start

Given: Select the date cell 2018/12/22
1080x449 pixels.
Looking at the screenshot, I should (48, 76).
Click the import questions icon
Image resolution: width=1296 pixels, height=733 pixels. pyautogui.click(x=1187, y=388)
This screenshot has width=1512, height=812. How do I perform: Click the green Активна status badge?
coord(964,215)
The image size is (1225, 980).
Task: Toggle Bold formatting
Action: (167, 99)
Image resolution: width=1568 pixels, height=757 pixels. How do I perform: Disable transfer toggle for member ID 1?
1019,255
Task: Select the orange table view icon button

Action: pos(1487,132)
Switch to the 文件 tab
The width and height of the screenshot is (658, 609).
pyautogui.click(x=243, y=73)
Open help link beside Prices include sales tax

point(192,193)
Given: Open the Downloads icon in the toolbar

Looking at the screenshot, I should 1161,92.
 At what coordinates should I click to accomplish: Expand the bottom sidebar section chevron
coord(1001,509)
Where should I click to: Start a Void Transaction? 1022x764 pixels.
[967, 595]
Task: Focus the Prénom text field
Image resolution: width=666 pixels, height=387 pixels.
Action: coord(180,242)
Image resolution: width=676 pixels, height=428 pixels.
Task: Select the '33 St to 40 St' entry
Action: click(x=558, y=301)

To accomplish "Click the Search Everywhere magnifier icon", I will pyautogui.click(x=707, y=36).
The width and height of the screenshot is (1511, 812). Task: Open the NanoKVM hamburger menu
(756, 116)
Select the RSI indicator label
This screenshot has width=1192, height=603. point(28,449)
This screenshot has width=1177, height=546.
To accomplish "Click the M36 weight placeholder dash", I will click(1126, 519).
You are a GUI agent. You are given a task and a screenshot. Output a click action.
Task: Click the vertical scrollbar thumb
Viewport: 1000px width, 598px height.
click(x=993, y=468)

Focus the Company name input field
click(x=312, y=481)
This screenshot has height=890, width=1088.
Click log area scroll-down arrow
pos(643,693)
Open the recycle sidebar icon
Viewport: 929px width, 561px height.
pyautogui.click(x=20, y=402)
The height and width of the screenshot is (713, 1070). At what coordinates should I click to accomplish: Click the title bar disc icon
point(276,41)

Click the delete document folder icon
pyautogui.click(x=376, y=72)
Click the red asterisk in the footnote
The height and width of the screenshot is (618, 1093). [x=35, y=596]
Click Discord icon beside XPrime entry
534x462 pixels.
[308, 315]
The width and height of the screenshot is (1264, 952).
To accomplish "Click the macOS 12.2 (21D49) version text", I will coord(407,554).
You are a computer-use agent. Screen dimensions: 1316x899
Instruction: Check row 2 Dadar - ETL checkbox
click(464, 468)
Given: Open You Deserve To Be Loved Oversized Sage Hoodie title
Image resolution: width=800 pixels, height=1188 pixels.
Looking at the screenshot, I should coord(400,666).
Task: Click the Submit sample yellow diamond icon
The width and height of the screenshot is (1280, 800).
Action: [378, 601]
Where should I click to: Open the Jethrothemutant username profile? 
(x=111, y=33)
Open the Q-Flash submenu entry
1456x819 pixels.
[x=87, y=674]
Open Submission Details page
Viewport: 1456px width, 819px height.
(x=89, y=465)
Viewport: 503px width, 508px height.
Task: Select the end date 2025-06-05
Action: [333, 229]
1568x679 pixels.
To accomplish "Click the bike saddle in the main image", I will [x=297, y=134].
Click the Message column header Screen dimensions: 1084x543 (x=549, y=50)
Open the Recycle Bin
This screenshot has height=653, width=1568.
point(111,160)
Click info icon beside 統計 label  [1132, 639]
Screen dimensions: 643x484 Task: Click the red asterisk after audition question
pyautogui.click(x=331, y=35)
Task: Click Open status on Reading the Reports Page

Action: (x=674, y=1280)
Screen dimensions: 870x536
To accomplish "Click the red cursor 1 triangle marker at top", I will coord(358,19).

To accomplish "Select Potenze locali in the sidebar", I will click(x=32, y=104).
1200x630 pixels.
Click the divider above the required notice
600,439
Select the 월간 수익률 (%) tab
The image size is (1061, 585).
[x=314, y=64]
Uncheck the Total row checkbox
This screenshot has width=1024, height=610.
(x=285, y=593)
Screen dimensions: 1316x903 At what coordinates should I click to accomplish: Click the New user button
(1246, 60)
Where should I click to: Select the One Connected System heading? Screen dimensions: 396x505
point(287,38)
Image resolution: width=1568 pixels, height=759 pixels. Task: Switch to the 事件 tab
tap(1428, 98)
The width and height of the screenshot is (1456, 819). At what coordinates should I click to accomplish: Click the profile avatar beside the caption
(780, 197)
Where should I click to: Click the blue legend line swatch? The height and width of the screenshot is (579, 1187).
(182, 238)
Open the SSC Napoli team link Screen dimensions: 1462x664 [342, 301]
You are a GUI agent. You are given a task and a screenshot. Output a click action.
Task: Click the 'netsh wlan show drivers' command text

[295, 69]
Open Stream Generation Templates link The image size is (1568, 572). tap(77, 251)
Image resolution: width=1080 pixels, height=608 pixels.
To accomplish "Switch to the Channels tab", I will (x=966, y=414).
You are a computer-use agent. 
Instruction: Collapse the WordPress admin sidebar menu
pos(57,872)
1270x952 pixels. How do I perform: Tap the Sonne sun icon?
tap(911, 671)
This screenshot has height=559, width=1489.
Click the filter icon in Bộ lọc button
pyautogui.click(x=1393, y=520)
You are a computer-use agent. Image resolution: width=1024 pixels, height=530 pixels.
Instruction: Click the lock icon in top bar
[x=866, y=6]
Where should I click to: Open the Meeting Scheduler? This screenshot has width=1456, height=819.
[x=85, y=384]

end

Given instruction:
Lay out every line of the material above as a JSON list of strings, one string per line, leaving out the blank lines.

In response:
[
  "Given: Select the date cell 2018/12/22",
  "1080x449 pixels.",
  "Looking at the screenshot, I should (48, 76).",
  "Click the import questions icon",
  "Image resolution: width=1296 pixels, height=733 pixels. pyautogui.click(x=1187, y=388)",
  "This screenshot has width=1512, height=812. How do I perform: Click the green Активна status badge?",
  "coord(964,215)",
  "The image size is (1225, 980).",
  "Task: Toggle Bold formatting",
  "Action: (167, 99)",
  "Image resolution: width=1568 pixels, height=757 pixels. How do I perform: Disable transfer toggle for member ID 1?",
  "1019,255",
  "Task: Select the orange table view icon button",
  "Action: pos(1487,132)",
  "Switch to the 文件 tab",
  "The width and height of the screenshot is (658, 609).",
  "pyautogui.click(x=243, y=73)",
  "Open help link beside Prices include sales tax",
  "point(192,193)",
  "Given: Open the Downloads icon in the toolbar",
  "Looking at the screenshot, I should 1161,92.",
  " At what coordinates should I click to accomplish: Expand the bottom sidebar section chevron",
  "coord(1001,509)",
  "Where should I click to: Start a Void Transaction? 1022x764 pixels.",
  "[967, 595]",
  "Task: Focus the Prénom text field",
  "Image resolution: width=666 pixels, height=387 pixels.",
  "Action: coord(180,242)",
  "Image resolution: width=676 pixels, height=428 pixels.",
  "Task: Select the '33 St to 40 St' entry",
  "Action: click(x=558, y=301)",
  "To accomplish \"Click the Search Everywhere magnifier icon\", I will pyautogui.click(x=707, y=36).",
  "The width and height of the screenshot is (1511, 812). Task: Open the NanoKVM hamburger menu",
  "(756, 116)",
  "Select the RSI indicator label",
  "This screenshot has width=1192, height=603. point(28,449)",
  "This screenshot has width=1177, height=546.",
  "To accomplish \"Click the M36 weight placeholder dash\", I will click(1126, 519).",
  "You are a GUI agent. You are given a task and a screenshot. Output a click action.",
  "Task: Click the vertical scrollbar thumb",
  "Viewport: 1000px width, 598px height.",
  "click(x=993, y=468)",
  "Focus the Company name input field",
  "click(x=312, y=481)",
  "This screenshot has height=890, width=1088.",
  "Click log area scroll-down arrow",
  "pos(643,693)",
  "Open the recycle sidebar icon",
  "Viewport: 929px width, 561px height.",
  "pyautogui.click(x=20, y=402)",
  "The height and width of the screenshot is (713, 1070). At what coordinates should I click to accomplish: Click the title bar disc icon",
  "point(276,41)",
  "Click the delete document folder icon",
  "pyautogui.click(x=376, y=72)",
  "Click the red asterisk in the footnote",
  "The height and width of the screenshot is (618, 1093). [x=35, y=596]",
  "Click Discord icon beside XPrime entry",
  "534x462 pixels.",
  "[308, 315]",
  "The width and height of the screenshot is (1264, 952).",
  "To accomplish \"Click the macOS 12.2 (21D49) version text\", I will coord(407,554).",
  "You are a computer-use agent. Screen dimensions: 1316x899",
  "Instruction: Check row 2 Dadar - ETL checkbox",
  "click(464, 468)",
  "Given: Open You Deserve To Be Loved Oversized Sage Hoodie title",
  "Image resolution: width=800 pixels, height=1188 pixels.",
  "Looking at the screenshot, I should coord(400,666).",
  "Task: Click the Submit sample yellow diamond icon",
  "The width and height of the screenshot is (1280, 800).",
  "Action: [378, 601]",
  "Where should I click to: Open the Jethrothemutant username profile? ",
  "(x=111, y=33)",
  "Open the Q-Flash submenu entry",
  "1456x819 pixels.",
  "[x=87, y=674]",
  "Open Submission Details page",
  "Viewport: 1456px width, 819px height.",
  "(x=89, y=465)",
  "Viewport: 503px width, 508px height.",
  "Task: Select the end date 2025-06-05",
  "Action: [333, 229]",
  "1568x679 pixels.",
  "To accomplish \"Click the bike saddle in the main image\", I will [x=297, y=134].",
  "Click the Message column header Screen dimensions: 1084x543 (x=549, y=50)",
  "Open the Recycle Bin",
  "This screenshot has height=653, width=1568.",
  "point(111,160)",
  "Click info icon beside 統計 label  [1132, 639]",
  "Screen dimensions: 643x484 Task: Click the red asterisk after audition question",
  "pyautogui.click(x=331, y=35)",
  "Task: Click Open status on Reading the Reports Page",
  "Action: (x=674, y=1280)",
  "Screen dimensions: 870x536",
  "To accomplish \"Click the red cursor 1 triangle marker at top\", I will coord(358,19).",
  "To accomplish \"Select Potenze locali in the sidebar\", I will click(x=32, y=104).",
  "1200x630 pixels.",
  "Click the divider above the required notice",
  "600,439",
  "Select the 월간 수익률 (%) tab",
  "The image size is (1061, 585).",
  "[x=314, y=64]",
  "Uncheck the Total row checkbox",
  "This screenshot has width=1024, height=610.",
  "(x=285, y=593)",
  "Screen dimensions: 1316x903 At what coordinates should I click to accomplish: Click the New user button",
  "(1246, 60)",
  "Where should I click to: Select the One Connected System heading? Screen dimensions: 396x505",
  "point(287,38)",
  "Image resolution: width=1568 pixels, height=759 pixels. Task: Switch to the 事件 tab",
  "tap(1428, 98)",
  "The width and height of the screenshot is (1456, 819). At what coordinates should I click to accomplish: Click the profile avatar beside the caption",
  "(780, 197)",
  "Where should I click to: Click the blue legend line swatch? The height and width of the screenshot is (579, 1187).",
  "(182, 238)",
  "Open the SSC Napoli team link Screen dimensions: 1462x664 [342, 301]",
  "You are a GUI agent. You are given a task and a screenshot. Output a click action.",
  "Task: Click the 'netsh wlan show drivers' command text",
  "[295, 69]",
  "Open Stream Generation Templates link The image size is (1568, 572). tap(77, 251)",
  "Image resolution: width=1080 pixels, height=608 pixels.",
  "To accomplish \"Switch to the Channels tab\", I will (x=966, y=414).",
  "You are a computer-use agent. ",
  "Instruction: Collapse the WordPress admin sidebar menu",
  "pos(57,872)",
  "1270x952 pixels. How do I perform: Tap the Sonne sun icon?",
  "tap(911, 671)",
  "This screenshot has height=559, width=1489.",
  "Click the filter icon in Bộ lọc button",
  "pyautogui.click(x=1393, y=520)",
  "You are a computer-use agent. Image resolution: width=1024 pixels, height=530 pixels.",
  "Instruction: Click the lock icon in top bar",
  "[x=866, y=6]",
  "Where should I click to: Open the Meeting Scheduler? This screenshot has width=1456, height=819.",
  "[x=85, y=384]"
]